Rico Suter's blog.
 


For one of my projects, I had to load external assemblies and query the exported types (i.e. the public classes) using reflection. Everything worked fine, except that the .DLL files were being locked until the application was terminated.

The problem is, that once you load an assembly into the main AppDomain using Assembly.LoadFrom(), it stays loaded and you cannot unload the assembly. Also, loading an assembly into the AppDomain where your other code is running might have unexpected side effects. To avoid all these problems, we need to do the work in a secondary, isolated AppDomain. An AppDomain is like another process in your application with its own set of loaded assemblies and types. To communicate from one to the other AppDomain, we have to use .NET remoting or another IPC mechanism - for example WCF over named pipes. In the samples in this article, I will use .NET remoting by inheriting from MarshalByRefObject.

First, we implement a reusable, generic class which executes code in a new, isolated AppDomain. As you can see in the source code below, the class creates an AppDomain; then instanciates an object of the generic type inside this AppDomain. In the Dispose() method, the AppDomain is unloaded and all file locks on the assemblies are released.

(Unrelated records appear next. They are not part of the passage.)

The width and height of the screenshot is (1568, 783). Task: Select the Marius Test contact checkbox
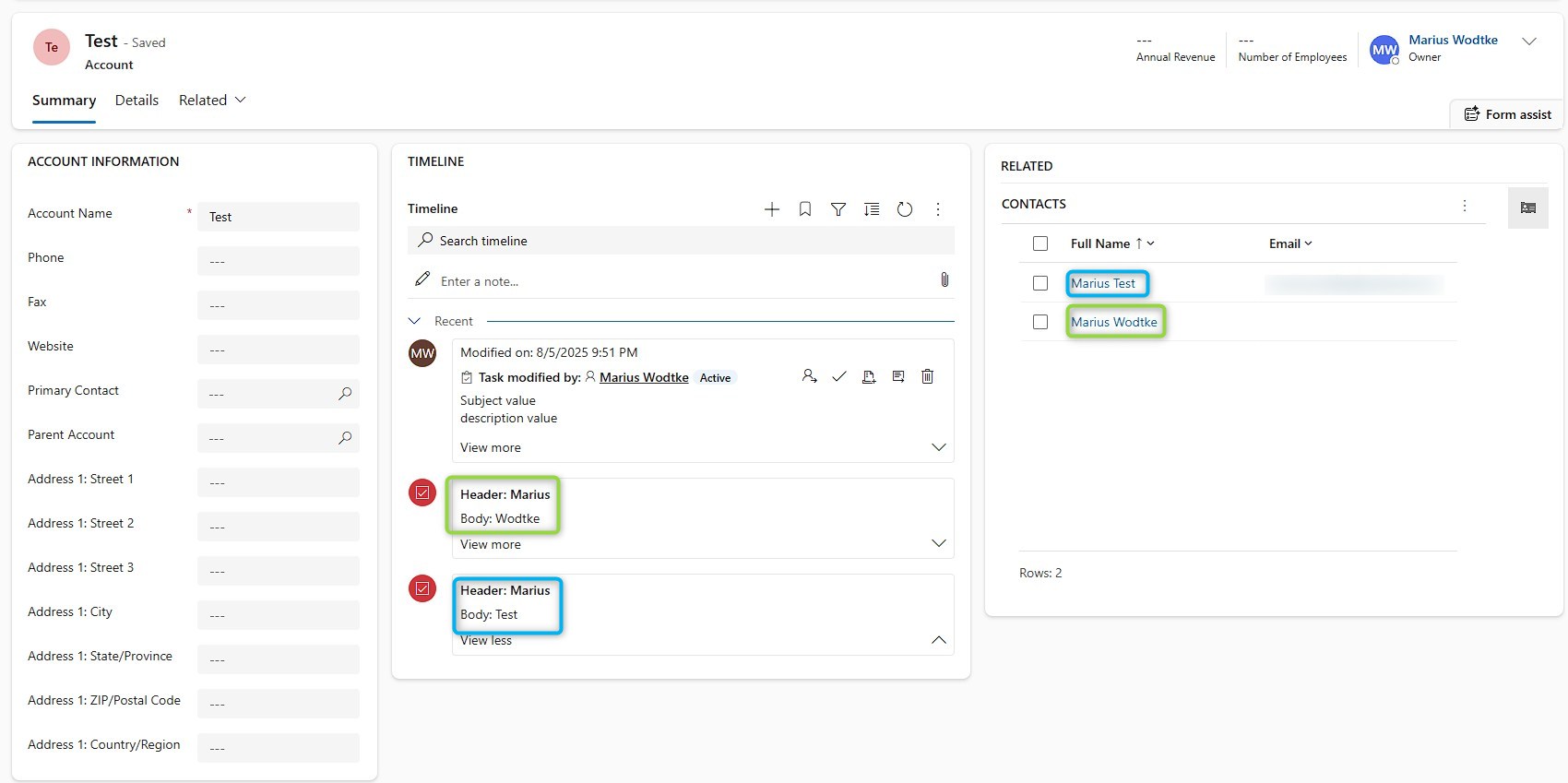pos(1040,283)
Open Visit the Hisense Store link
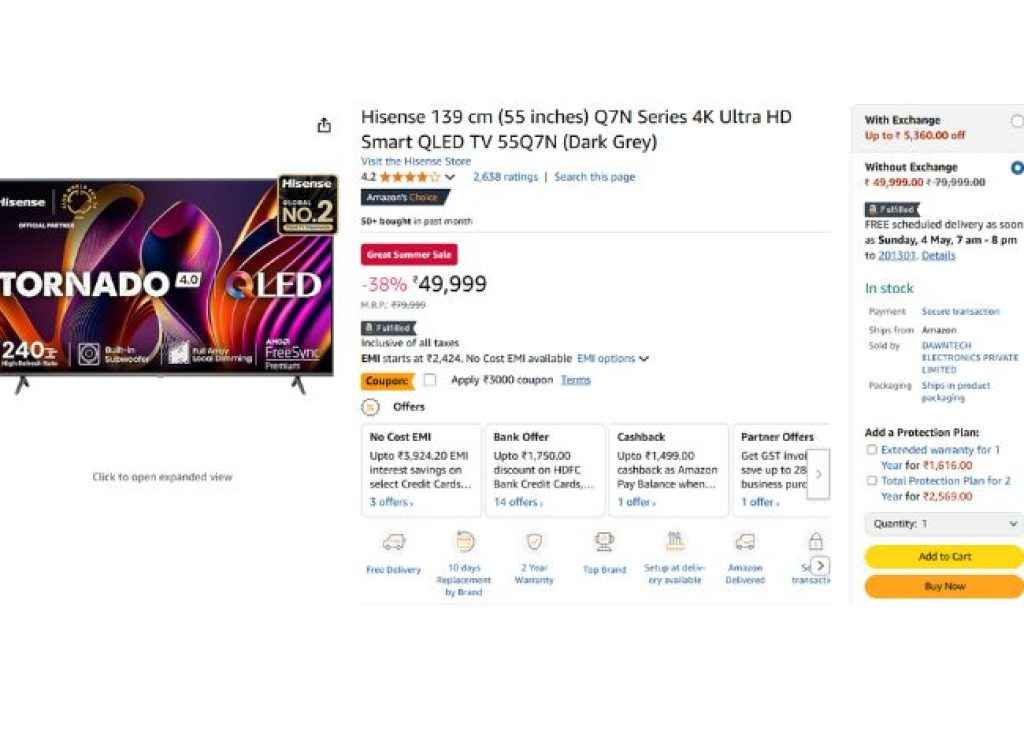This screenshot has width=1024, height=756. pos(416,162)
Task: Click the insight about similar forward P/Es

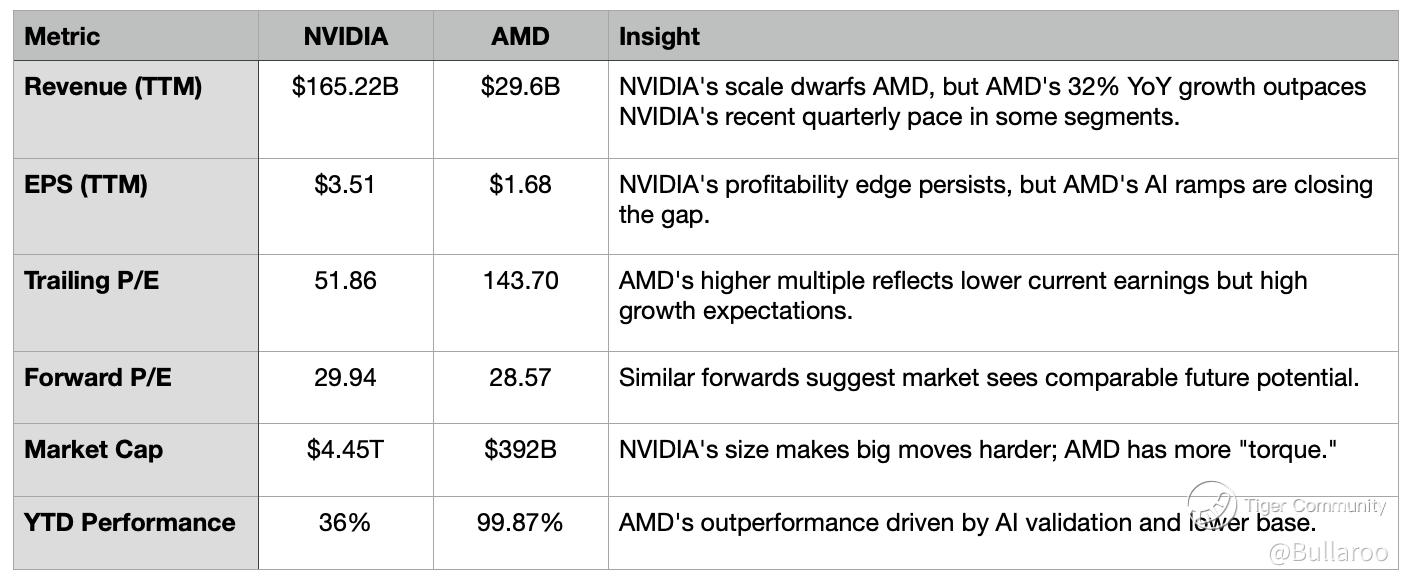Action: click(x=988, y=378)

public sealed class AppDomainIsolation<T> : IDisposable 
    where T : MarshalByRefObject
{
    private AppDomain _domain;
    private readonly T _object;

    public AppDomainIsolation(string assemblyDirectory)
    {
        var setup = new AppDomainSetup
        {
            ShadowCopyFiles = "true",
            ApplicationBase = assemblyDirectory, 
            ConfigurationFile = GetConfigurationPath(assemblyDirectory)
        };

        _domain = AppDomain.CreateDomain("AppDomainIsolation:" + Guid.NewGuid(), null, setup);

        var type = typeof(T);
        _object = (T)_domain.CreateInstanceAndUnwrap(type.Assembly.FullName, type.FullName);
    }

    public T Object
    {
        get { return _object; }
    }

    public void Dispose()
    {
        if (_domain != null)
        {
            AppDomain.Unload(_domain);
            _domain = null;
        }
    }

    public string GetConfigurationPath(string assemblyDirectory)
    {
        var config = Path.Combine(assemblyDirectory, "App.config");
        if (File.Exists(config))
            return config;

        config = Path.Combine(assemblyDirectory, "Web.config");
        if (File.Exists(config))
            return config;

        return config; 
    }
}

The next step is to implement the worker class which will be instantiated in the new AppDomain by the AppDomainIsolation class. The methods in this class will then be executed in the second, isolated AppDomain. The sample worker class looks as follows:

public class ExportedTypesWorker : MarshalByRefObject
{
    public string[] GetExportedTypes(string assemblyPath)
    {
        var assembly = Assembly.LoadFrom(assemblyPath);
        return assembly.ExportedTypes
            .Select(t => t.FullName)
            .OrderBy(t => t)
            .ToArray();
    }
}

Now, the two classes AppDomainIsolation and ExportedTypesWorker can be used to get the exported types of an assembly via an isolated AppDomain. The parameter assemblyDirectory of the AppDomainIsolation class specifies where to look dependent DLLs:

public string[] GetExportedTypes(string assemblyPath)
{
    using (var loader = new AppDomainIsolation<ExportedTypesWorker>(Path.GetDirectoryName(assemblyPath)))
    {
        return loader.Object.GetExportedTypes(assemblyPath);
    }
}

In this sample, we only use strings as input and output parameters. “Complex” objects must either derive from MarshalByRefObject or be marked as Serializable.